## Input for this task:
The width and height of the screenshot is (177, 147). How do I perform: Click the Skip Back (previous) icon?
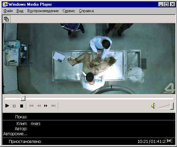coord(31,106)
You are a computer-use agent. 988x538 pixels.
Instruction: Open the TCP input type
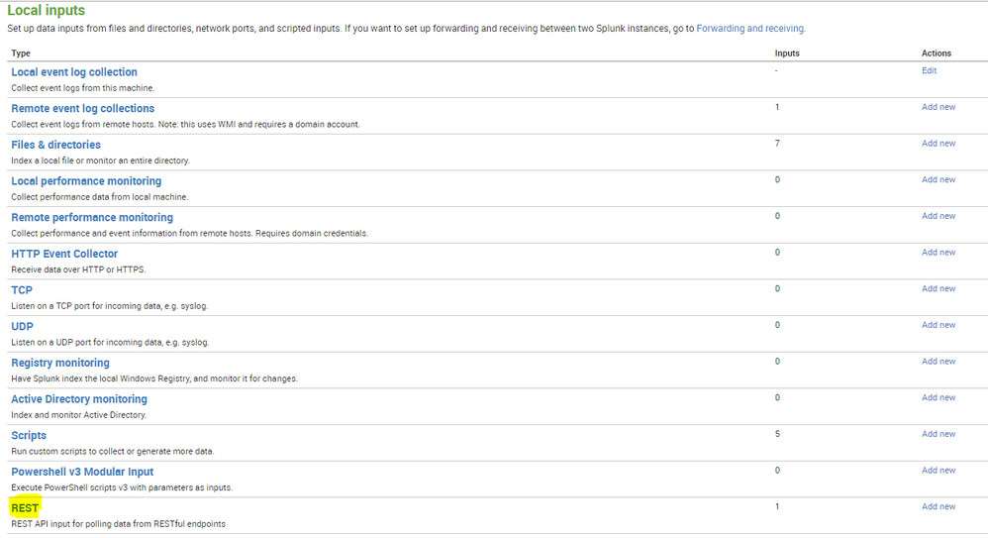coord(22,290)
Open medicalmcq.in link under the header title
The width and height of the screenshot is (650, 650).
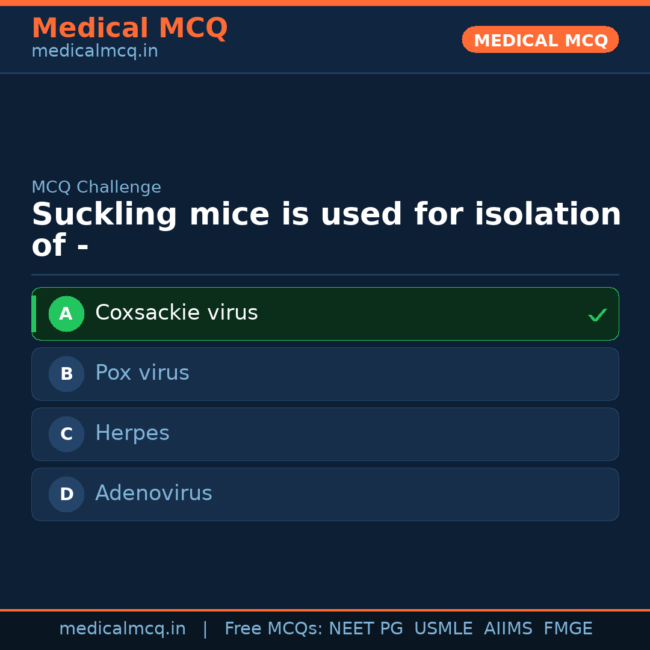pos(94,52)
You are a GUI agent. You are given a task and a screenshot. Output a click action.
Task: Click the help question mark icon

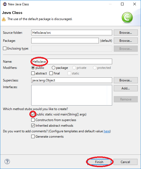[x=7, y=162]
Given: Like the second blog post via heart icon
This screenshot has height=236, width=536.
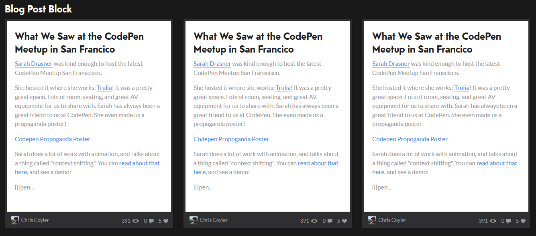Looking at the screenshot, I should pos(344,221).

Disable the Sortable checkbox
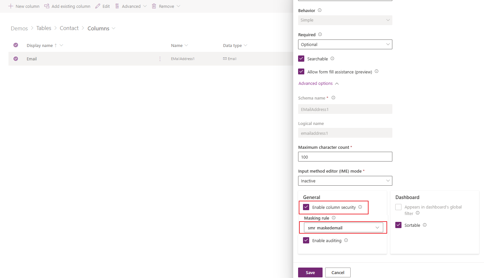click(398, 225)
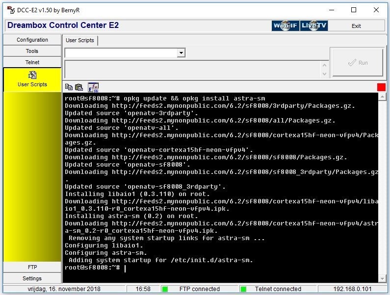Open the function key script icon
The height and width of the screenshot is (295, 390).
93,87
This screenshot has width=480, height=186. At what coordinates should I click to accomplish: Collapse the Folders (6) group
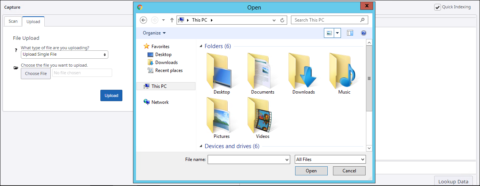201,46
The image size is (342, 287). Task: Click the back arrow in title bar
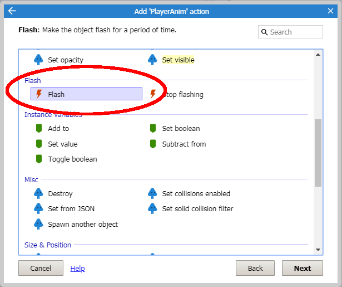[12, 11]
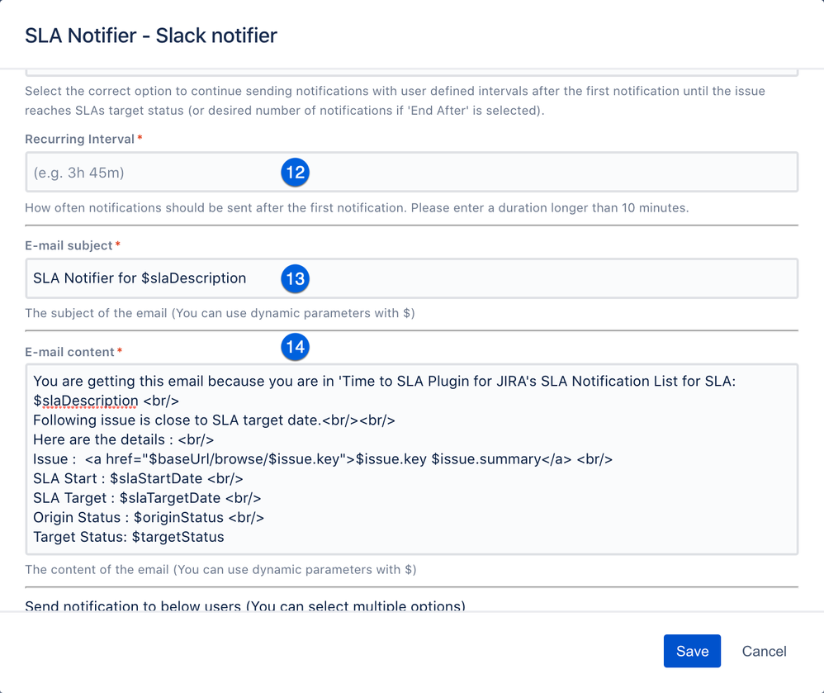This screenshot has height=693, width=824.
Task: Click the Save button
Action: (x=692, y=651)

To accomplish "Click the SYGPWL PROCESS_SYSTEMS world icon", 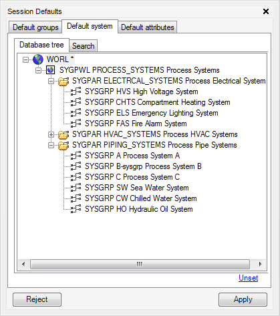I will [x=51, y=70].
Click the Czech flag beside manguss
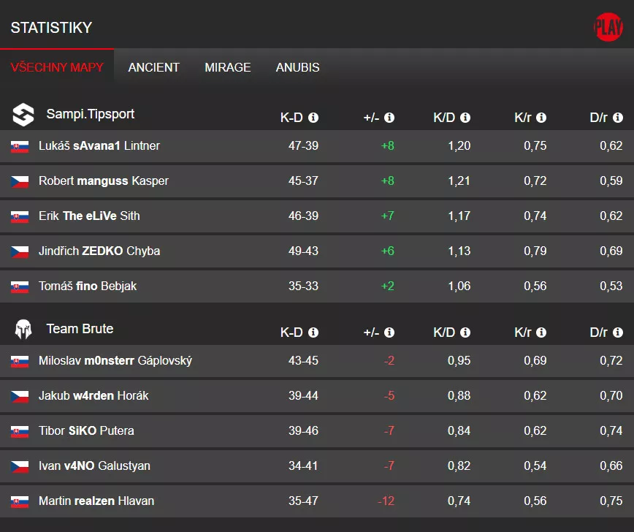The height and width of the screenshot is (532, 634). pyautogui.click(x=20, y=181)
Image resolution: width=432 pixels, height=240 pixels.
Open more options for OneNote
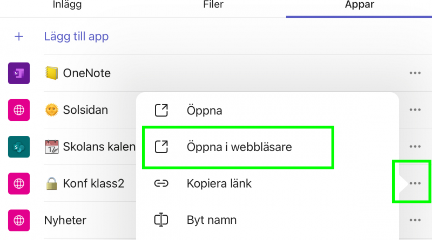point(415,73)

## Task prompt:
Extract every line above that contains the word "agent".

## Written reply:
You are a computer-use agent. 988x538 pixels.
You are a GUI agent. You are given a task and a screenshot. Output a click action.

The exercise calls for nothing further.